STORED ROWS:

= = = = =

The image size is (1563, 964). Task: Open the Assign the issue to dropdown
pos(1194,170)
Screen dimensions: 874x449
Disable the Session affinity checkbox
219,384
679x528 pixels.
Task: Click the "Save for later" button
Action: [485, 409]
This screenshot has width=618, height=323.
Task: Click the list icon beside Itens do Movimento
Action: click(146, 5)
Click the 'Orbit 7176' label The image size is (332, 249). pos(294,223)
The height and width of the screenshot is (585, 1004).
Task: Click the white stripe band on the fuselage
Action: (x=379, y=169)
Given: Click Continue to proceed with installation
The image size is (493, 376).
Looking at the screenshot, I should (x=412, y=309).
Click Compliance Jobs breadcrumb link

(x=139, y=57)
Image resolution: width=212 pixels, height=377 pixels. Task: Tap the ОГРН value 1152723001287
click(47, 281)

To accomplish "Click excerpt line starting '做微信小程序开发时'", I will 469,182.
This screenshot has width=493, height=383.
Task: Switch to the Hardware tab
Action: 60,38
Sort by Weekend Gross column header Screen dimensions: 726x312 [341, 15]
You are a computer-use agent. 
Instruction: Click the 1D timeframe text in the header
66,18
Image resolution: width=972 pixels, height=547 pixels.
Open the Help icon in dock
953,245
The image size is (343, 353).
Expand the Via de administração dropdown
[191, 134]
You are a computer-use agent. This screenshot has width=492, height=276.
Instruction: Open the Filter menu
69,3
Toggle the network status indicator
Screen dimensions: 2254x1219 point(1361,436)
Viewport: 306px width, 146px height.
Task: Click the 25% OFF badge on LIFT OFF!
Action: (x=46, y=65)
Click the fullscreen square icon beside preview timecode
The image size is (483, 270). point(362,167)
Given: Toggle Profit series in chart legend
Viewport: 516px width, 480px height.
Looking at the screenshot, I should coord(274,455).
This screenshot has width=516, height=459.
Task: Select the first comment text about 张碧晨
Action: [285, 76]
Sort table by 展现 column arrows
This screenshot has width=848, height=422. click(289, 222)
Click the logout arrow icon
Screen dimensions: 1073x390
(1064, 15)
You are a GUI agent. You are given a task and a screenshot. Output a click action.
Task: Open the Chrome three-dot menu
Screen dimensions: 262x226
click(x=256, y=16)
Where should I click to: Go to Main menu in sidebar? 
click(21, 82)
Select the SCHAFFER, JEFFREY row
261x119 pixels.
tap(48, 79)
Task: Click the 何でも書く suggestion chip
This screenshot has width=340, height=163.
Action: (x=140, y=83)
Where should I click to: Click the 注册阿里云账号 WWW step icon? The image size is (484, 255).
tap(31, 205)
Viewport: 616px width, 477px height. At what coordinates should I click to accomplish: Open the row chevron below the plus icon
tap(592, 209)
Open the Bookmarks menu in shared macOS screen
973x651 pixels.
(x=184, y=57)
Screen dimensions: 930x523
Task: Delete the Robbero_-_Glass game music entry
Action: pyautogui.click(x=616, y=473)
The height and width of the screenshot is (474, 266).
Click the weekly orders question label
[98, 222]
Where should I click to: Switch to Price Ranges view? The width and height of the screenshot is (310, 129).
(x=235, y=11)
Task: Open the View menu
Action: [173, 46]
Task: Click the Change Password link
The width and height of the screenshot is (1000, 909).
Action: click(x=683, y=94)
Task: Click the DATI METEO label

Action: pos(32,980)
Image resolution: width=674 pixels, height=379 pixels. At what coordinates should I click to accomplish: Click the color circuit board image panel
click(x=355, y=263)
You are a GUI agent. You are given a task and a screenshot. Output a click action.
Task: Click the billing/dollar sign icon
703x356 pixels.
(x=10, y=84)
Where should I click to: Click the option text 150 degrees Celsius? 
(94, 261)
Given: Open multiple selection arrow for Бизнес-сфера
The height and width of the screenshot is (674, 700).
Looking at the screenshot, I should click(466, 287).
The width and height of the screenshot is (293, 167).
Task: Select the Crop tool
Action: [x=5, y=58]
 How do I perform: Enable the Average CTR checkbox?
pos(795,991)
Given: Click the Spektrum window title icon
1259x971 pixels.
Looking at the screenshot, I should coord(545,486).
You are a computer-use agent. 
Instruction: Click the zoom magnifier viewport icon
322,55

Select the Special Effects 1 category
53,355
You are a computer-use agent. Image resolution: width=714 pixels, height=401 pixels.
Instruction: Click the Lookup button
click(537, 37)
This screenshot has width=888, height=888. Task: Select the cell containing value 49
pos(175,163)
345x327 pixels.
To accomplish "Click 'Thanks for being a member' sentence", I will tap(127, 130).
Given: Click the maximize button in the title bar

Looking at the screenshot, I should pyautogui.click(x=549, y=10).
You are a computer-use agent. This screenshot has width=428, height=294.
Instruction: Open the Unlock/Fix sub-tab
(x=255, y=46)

= = = = =

EXERCISE TASK:
Render every row above as a Markdown table with the columns No. and Line. Put each line's number and its text in those two columns, and leave out the blank lines.

TASK ANSWER:
| No. | Line |
|---|---|
| 1 | The image size is (1563, 964). Task: Open the Assign the issue to dropdown |
| 2 | pos(1194,170) |
| 3 | Screen dimensions: 874x449 |
| 4 | Disable the Session affinity checkbox |
| 5 | 219,384 |
| 6 | 679x528 pixels. |
| 7 | Task: Click the "Save for later" button |
| 8 | Action: [485, 409] |
| 9 | This screenshot has width=618, height=323. |
| 10 | Task: Click the list icon beside Itens do Movimento |
| 11 | Action: click(146, 5) |
| 12 | Click the 'Orbit 7176' label The image size is (332, 249). pos(294,223) |
| 13 | The height and width of the screenshot is (585, 1004). |
| 14 | Task: Click the white stripe band on the fuselage |
| 15 | Action: (x=379, y=169) |
| 16 | Given: Click Continue to proceed with installation |
| 17 | The image size is (493, 376). |
| 18 | Looking at the screenshot, I should (x=412, y=309). |
| 19 | Click Compliance Jobs breadcrumb link |
| 20 | (x=139, y=57) |
| 21 | Image resolution: width=212 pixels, height=377 pixels. Task: Tap the ОГРН value 1152723001287 |
| 22 | click(47, 281) |
| 23 | To accomplish "Click excerpt line starting '做微信小程序开发时'", I will 469,182. |
| 24 | This screenshot has width=493, height=383. |
| 25 | Task: Switch to the Hardware tab |
| 26 | Action: 60,38 |
| 27 | Sort by Weekend Gross column header Screen dimensions: 726x312 [341, 15] |
| 28 | You are a computer-use agent.  |
| 29 | Instruction: Click the 1D timeframe text in the header |
| 30 | 66,18 |
| 31 | Image resolution: width=972 pixels, height=547 pixels. |
| 32 | Open the Help icon in dock |
| 33 | 953,245 |
| 34 | The image size is (343, 353). |
| 35 | Expand the Via de administração dropdown |
| 36 | [191, 134] |
| 37 | You are a computer-use agent. This screenshot has width=492, height=276. |
| 38 | Instruction: Open the Filter menu |
| 39 | 69,3 |
| 40 | Toggle the network status indicator |
| 41 | Screen dimensions: 2254x1219 point(1361,436) |
| 42 | Viewport: 306px width, 146px height. |
| 43 | Task: Click the 25% OFF badge on LIFT OFF! |
| 44 | Action: (x=46, y=65) |
| 45 | Click the fullscreen square icon beside preview timecode |
| 46 | The image size is (483, 270). point(362,167) |
| 47 | Given: Toggle Profit series in chart legend |
| 48 | Viewport: 516px width, 480px height. |
| 49 | Looking at the screenshot, I should coord(274,455). |
| 50 | This screenshot has width=516, height=459. |
| 51 | Task: Select the first comment text about 张碧晨 |
| 52 | Action: [285, 76] |
| 53 | Sort table by 展现 column arrows |
| 54 | This screenshot has width=848, height=422. click(289, 222) |
| 55 | Click the logout arrow icon |
| 56 | Screen dimensions: 1073x390 |
| 57 | (1064, 15) |
| 58 | You are a GUI agent. You are given a task and a screenshot. Output a click action. |
| 59 | Task: Open the Chrome three-dot menu |
| 60 | Screen dimensions: 262x226 |
| 61 | click(x=256, y=16) |
| 62 | Where should I click to: Go to Main menu in sidebar?  |
| 63 | click(21, 82) |
| 64 | Select the SCHAFFER, JEFFREY row |
| 65 | 261x119 pixels. |
| 66 | tap(48, 79) |
| 67 | Task: Click the 何でも書く suggestion chip |
| 68 | This screenshot has width=340, height=163. |
| 69 | Action: (x=140, y=83) |
| 70 | Where should I click to: Click the 注册阿里云账号 WWW step icon? The image size is (484, 255). |
| 71 | tap(31, 205) |
| 72 | Viewport: 616px width, 477px height. At what coordinates should I click to accomplish: Open the row chevron below the plus icon |
| 73 | tap(592, 209) |
| 74 | Open the Bookmarks menu in shared macOS screen |
| 75 | 973x651 pixels. |
| 76 | (x=184, y=57) |
| 77 | Screen dimensions: 930x523 |
| 78 | Task: Delete the Robbero_-_Glass game music entry |
| 79 | Action: pyautogui.click(x=616, y=473) |
| 80 | The height and width of the screenshot is (474, 266). |
| 81 | Click the weekly orders question label |
| 82 | [98, 222] |
| 83 | Where should I click to: Switch to Price Ranges view? The width and height of the screenshot is (310, 129). |
| 84 | (x=235, y=11) |
| 85 | Task: Open the View menu |
| 86 | Action: [173, 46] |
| 87 | Task: Click the Change Password link |
| 88 | The width and height of the screenshot is (1000, 909). |
| 89 | Action: click(x=683, y=94) |
| 90 | Task: Click the DATI METEO label |
| 91 | Action: pos(32,980) |
| 92 | Image resolution: width=674 pixels, height=379 pixels. At what coordinates should I click to accomplish: Click the color circuit board image panel |
| 93 | click(x=355, y=263) |
| 94 | You are a GUI agent. You are given a task and a screenshot. Output a click action. |
| 95 | Task: Click the billing/dollar sign icon |
| 96 | 703x356 pixels. |
| 97 | (x=10, y=84) |
| 98 | Where should I click to: Click the option text 150 degrees Celsius?  |
| 99 | (94, 261) |
| 100 | Given: Open multiple selection arrow for Бизнес-сфера |
| 101 | The height and width of the screenshot is (674, 700). |
| 102 | Looking at the screenshot, I should click(466, 287). |
| 103 | The width and height of the screenshot is (293, 167). |
| 104 | Task: Select the Crop tool |
| 105 | Action: [x=5, y=58] |
| 106 |  How do I perform: Enable the Average CTR checkbox? |
| 107 | pos(795,991) |
| 108 | Given: Click the Spektrum window title icon |
| 109 | 1259x971 pixels. |
| 110 | Looking at the screenshot, I should coord(545,486). |
| 111 | You are a computer-use agent.  |
| 112 | Instruction: Click the zoom magnifier viewport icon |
| 113 | 322,55 |
| 114 | Select the Special Effects 1 category |
| 115 | 53,355 |
| 116 | You are a computer-use agent. Image resolution: width=714 pixels, height=401 pixels. |
| 117 | Instruction: Click the Lookup button |
| 118 | click(537, 37) |
| 119 | This screenshot has width=888, height=888. Task: Select the cell containing value 49 |
| 120 | pos(175,163) |
| 121 | 345x327 pixels. |
| 122 | To accomplish "Click 'Thanks for being a member' sentence", I will tap(127, 130). |
| 123 | Given: Click the maximize button in the title bar |
| 124 | Looking at the screenshot, I should pyautogui.click(x=549, y=10). |
| 125 | You are a computer-use agent. This screenshot has width=428, height=294. |
| 126 | Instruction: Open the Unlock/Fix sub-tab |
| 127 | (x=255, y=46) |